• [Your objective] Every line below containing the word "heading" should be found and copied.

[[ Available records, beginning ]]

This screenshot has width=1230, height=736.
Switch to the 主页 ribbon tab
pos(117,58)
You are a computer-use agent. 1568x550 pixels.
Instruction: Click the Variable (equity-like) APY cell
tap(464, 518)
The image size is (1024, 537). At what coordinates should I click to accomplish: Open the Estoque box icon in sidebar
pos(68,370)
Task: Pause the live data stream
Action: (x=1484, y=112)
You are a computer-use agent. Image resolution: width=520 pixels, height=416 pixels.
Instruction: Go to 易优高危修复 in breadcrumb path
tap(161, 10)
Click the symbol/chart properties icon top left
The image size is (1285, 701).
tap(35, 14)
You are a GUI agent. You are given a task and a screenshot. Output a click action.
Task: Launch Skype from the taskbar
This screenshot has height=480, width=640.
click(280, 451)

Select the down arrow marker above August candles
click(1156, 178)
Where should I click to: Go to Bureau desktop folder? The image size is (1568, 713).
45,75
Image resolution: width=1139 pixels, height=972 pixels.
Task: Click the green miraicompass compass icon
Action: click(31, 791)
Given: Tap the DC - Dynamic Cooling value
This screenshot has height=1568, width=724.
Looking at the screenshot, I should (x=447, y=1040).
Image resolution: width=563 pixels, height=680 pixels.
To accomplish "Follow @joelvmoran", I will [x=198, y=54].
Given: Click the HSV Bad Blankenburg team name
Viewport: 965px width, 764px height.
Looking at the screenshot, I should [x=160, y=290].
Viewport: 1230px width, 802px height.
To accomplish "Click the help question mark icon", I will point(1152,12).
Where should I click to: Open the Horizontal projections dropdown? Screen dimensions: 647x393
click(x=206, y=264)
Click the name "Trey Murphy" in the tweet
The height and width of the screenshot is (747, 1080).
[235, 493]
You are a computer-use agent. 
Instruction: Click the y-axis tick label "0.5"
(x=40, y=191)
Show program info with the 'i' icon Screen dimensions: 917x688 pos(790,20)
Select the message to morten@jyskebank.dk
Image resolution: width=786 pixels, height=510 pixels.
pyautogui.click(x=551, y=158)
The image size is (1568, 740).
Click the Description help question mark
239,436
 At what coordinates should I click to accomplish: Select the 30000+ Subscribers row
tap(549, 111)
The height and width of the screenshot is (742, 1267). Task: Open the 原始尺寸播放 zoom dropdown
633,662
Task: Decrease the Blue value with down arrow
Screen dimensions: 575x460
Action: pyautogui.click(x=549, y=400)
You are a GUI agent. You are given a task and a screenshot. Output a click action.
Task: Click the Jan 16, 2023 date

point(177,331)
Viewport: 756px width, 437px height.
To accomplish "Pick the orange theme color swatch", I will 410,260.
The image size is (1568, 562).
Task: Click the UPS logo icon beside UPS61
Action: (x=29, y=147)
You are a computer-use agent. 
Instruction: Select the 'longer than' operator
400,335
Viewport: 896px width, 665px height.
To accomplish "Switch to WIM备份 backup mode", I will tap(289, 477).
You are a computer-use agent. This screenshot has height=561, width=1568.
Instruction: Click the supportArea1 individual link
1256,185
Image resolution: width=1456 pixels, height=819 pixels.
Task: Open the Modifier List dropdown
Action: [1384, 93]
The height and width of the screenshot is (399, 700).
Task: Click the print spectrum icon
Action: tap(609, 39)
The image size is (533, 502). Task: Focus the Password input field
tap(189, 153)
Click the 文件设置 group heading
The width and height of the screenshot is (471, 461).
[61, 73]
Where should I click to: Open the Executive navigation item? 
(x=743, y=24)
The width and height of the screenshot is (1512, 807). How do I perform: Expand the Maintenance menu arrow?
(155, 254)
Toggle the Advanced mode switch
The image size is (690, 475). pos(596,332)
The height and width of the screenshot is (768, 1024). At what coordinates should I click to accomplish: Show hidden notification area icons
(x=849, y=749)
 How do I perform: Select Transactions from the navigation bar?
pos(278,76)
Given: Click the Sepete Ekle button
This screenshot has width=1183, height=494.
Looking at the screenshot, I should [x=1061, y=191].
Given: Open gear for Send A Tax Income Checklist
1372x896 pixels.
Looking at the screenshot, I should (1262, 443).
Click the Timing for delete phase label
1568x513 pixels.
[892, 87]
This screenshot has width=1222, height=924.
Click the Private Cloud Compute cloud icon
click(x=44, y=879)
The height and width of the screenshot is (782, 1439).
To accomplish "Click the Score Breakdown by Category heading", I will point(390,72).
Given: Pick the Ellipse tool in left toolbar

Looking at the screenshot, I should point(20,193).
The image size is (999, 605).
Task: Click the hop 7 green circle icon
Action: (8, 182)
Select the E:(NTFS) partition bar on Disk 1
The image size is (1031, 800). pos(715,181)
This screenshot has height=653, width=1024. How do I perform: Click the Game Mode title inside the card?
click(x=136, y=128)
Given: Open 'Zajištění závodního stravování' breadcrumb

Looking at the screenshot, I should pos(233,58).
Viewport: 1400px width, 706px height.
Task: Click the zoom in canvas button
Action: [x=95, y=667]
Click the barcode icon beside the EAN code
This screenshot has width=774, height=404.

[[ Available records, end ]]

• [Response to this task]
Click the 文件设置 group heading
To accomplish "Click the Score Breakdown by Category heading", I will point(390,72).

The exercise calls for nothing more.